-------- Excerpt to read --------
TensorX raises €8M for Nvidia Blackwell B300 GPUs to run sovereign AI inference in Europe
The Irish startup is buying B300 chips to expand a GDPR-compliant platform for banks, hospitals, and law firms that cannot export data.

TensorX, an Irish startup building sovereign AI inference infrastructure, raised €8 million to buy Nvidia Blackwell GPUs, including the B300 chips. For decision-makers, it signals growing investment in “data stays in Europe” AI, with compute procurement now tied to regulatory constraints.
TensorX just raised €8 million to expand a GDPR-compliant “sovereign AI inference” platform, and the money is going where it counts: Nvidia Blackwell GPUs, including the latest B300 chips. The Irish startup’s core move is simple but high-stakes. It wants European organizations to run AI inference without shipping their data abroad, which is exactly the kind of constraint that can stall pilots, delay deployments, and sour internal timelines.
In other words, this is not an AI model training story. It is an inference story, and it is about residency and controls. TensorX’s platform is built for use cases where banks, hospitals, and law firms cannot send their data abroad, but still need AI-powered decision support, document processing, and similar inference-heavy workloads. By purchasing B300 hardware as part of the €8M round, TensorX is positioning itself to scale inference capacity while staying aligned with the compliance posture its customers require.
To understand why this is worth attention, you have to zoom out to how AI is actually adopted in regulated industries. Many organizations can try models in small ways, but scaling inference into production runs into a predictable set of friction points: where data flows, who can access it, how systems are governed, and what happens when auditors ask for explanations that are more “show your work” than “trust us.” For the kinds of customers TensorX is targeting, the question is not only “Does the AI work?” It is also “Can the architecture prove the data stayed in Europe, and can it satisfy GDPR expectations around processing?”
That GDPR angle is the engine behind the “sovereign” framing. The term usually gets thrown around in ways that are vague. Here, the source’s description is specific: TensorX is building AI inference infrastructure that keeps European data inside Europe for organizations that cannot send their data abroad. That matters because it turns AI from a pure technical project into a procurement and compliance project. If your compute vendor or hosting environment is outside your allowed jurisdiction, the model might be the best thing you have ever tested but still unusable for the mission you actually have to deliver.
-------- Data shown --------
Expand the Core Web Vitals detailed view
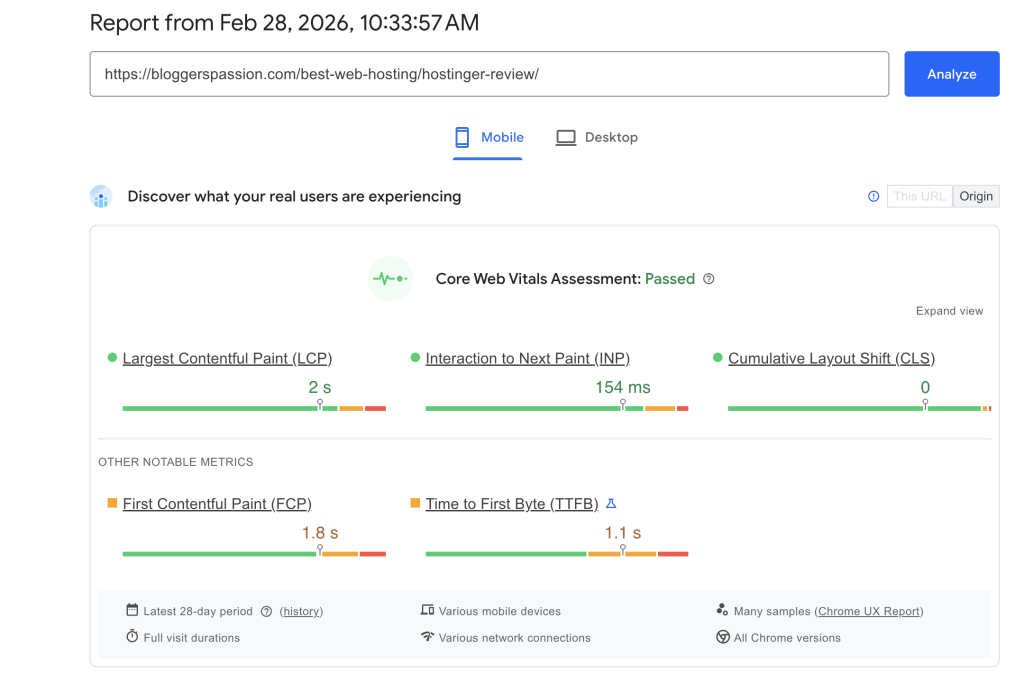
--------
-------- Data shown --------
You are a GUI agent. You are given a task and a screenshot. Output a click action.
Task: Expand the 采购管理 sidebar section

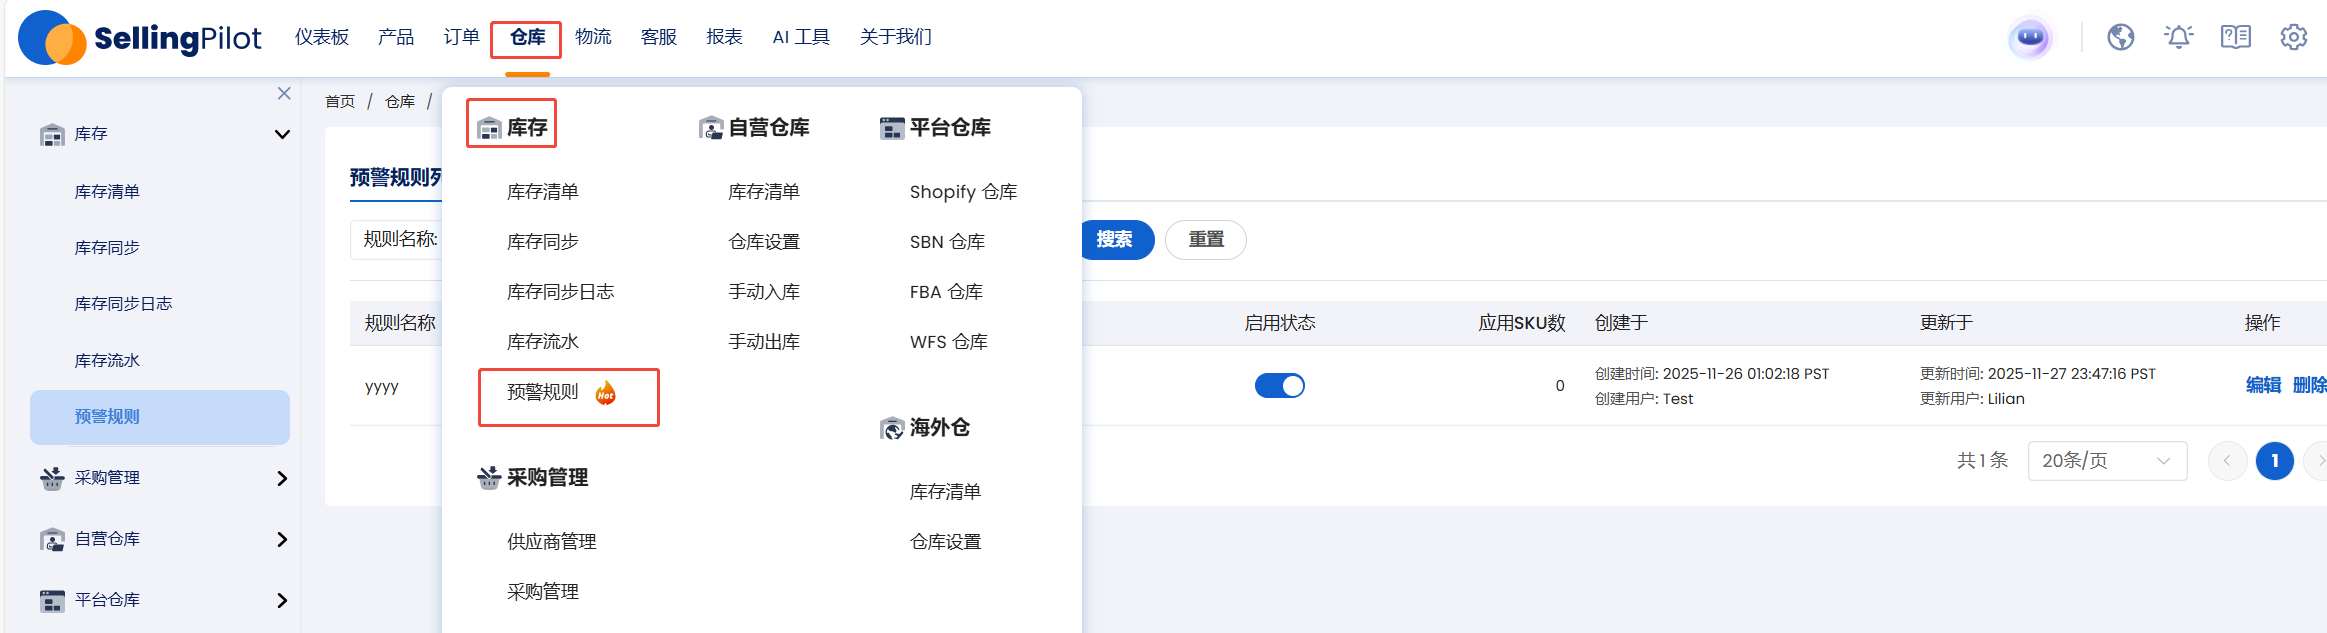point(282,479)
--------
- **Directions**
#1 Rewrite the TensorX funding article from "TensorX raises €8M" to "cannot export data.", putting "insurers" in place of "law firms".
#2 According to the TensorX funding article, what three kinds of organizations is the company's platform built for?

- **Exercise solutions**
#1
TensorX raises €8M for Nvidia Blackwell B300 GPUs to run sovereign AI inference in Europe
The Irish startup is buying B300 chips to expand a GDPR-compliant platform for banks, hospitals, and insurers that cannot export data.

#2 Banks, hospitals, and law firms.